Previous work identified vascular endothelial growth factor-B (VEGF-B) as a central regulator of endothelial fatty acid (FA) uptake and transcytosis (Hagberg et al., 2010). Reducing VEGF-B signalling in models of obesity and diabetes prevents ectopic tissue lipid accumulation and improves insulin sensitivity, glucose homeostasis and ameliorates co-morbidities such as kidney nephropathy, fatty liver disease and stroke (Nilsson et al., unpublished) (Falkevall et al., 2017; Hagberg et al., 2012; Mehlem et al., 2016).

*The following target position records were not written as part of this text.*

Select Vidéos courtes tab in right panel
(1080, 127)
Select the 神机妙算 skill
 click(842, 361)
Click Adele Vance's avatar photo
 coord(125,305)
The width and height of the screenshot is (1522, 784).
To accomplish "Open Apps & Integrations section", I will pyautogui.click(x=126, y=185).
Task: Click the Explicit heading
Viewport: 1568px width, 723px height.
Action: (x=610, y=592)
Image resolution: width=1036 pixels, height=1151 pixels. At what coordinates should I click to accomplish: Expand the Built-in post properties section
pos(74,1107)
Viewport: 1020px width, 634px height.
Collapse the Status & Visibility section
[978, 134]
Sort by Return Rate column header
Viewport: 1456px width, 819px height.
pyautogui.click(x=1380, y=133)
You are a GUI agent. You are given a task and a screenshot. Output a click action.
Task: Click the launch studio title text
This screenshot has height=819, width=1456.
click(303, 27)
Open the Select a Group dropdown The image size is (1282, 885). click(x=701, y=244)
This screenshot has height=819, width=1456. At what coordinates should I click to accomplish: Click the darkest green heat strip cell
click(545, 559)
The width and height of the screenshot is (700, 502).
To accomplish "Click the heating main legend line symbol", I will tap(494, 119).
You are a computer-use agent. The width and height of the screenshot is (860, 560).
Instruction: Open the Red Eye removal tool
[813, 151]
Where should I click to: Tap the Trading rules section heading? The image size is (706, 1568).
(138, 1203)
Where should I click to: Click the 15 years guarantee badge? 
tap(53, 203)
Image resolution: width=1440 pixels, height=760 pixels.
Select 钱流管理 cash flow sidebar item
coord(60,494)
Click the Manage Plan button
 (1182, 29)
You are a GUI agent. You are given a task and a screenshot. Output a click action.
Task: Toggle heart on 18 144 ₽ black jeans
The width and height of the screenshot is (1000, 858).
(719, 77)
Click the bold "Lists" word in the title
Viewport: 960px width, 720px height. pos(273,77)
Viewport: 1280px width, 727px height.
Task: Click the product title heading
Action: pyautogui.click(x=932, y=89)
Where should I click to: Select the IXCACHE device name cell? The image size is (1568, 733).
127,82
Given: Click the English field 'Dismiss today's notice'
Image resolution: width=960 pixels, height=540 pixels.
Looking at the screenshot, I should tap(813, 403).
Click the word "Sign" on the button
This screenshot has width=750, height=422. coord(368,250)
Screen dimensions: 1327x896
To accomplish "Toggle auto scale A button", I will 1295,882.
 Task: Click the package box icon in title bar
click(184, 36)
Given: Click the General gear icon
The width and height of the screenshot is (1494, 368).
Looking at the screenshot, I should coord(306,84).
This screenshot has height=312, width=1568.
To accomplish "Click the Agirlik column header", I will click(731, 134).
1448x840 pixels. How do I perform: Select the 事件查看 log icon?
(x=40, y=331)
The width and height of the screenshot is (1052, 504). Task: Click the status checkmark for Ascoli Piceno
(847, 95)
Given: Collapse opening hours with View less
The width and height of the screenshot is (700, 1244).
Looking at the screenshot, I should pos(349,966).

Increased endothelial FA uptake is paralleled by a concomitant decrease in endothelial glucose uptake capacity. Intriguingly, VEGF-B dependent impairment in glucose uptake is directly consequential to decreased low-density lipoprotein (LDL) uptake and membrane cholesterol loading (Moessinger, Nilsson et al., in revision). Together, these data depict VEGF-B as a potential regulator of brain glucose metabolism via its role in cholesterol transport and glucose partitioning.

Known environmental and genetic risk factors point to a metabolic aetiology underlying Alzheimer´s disease (AD). In fact, immense epidemiological, clinical and experimental studies have for a long time proposed a link between obesity and diabetes -e g dyslipidaemia, insulin resistance and glucose hypometabolism- and development and progression of AD (Merlo et al., 2010; Procaccini et al., 2016). We further speculate that brain glucose hypometabolism is connected to loss of blood-brain barrier (BBB) integrity and neuroinflammation; two coupled processes targetable with platelet-derived growth factor-C (PDGF-C) inhibition (Abrams et al., 2012; Adzemovic et al., 2013; Lewandowski et al., 2016; Su et al., 2008).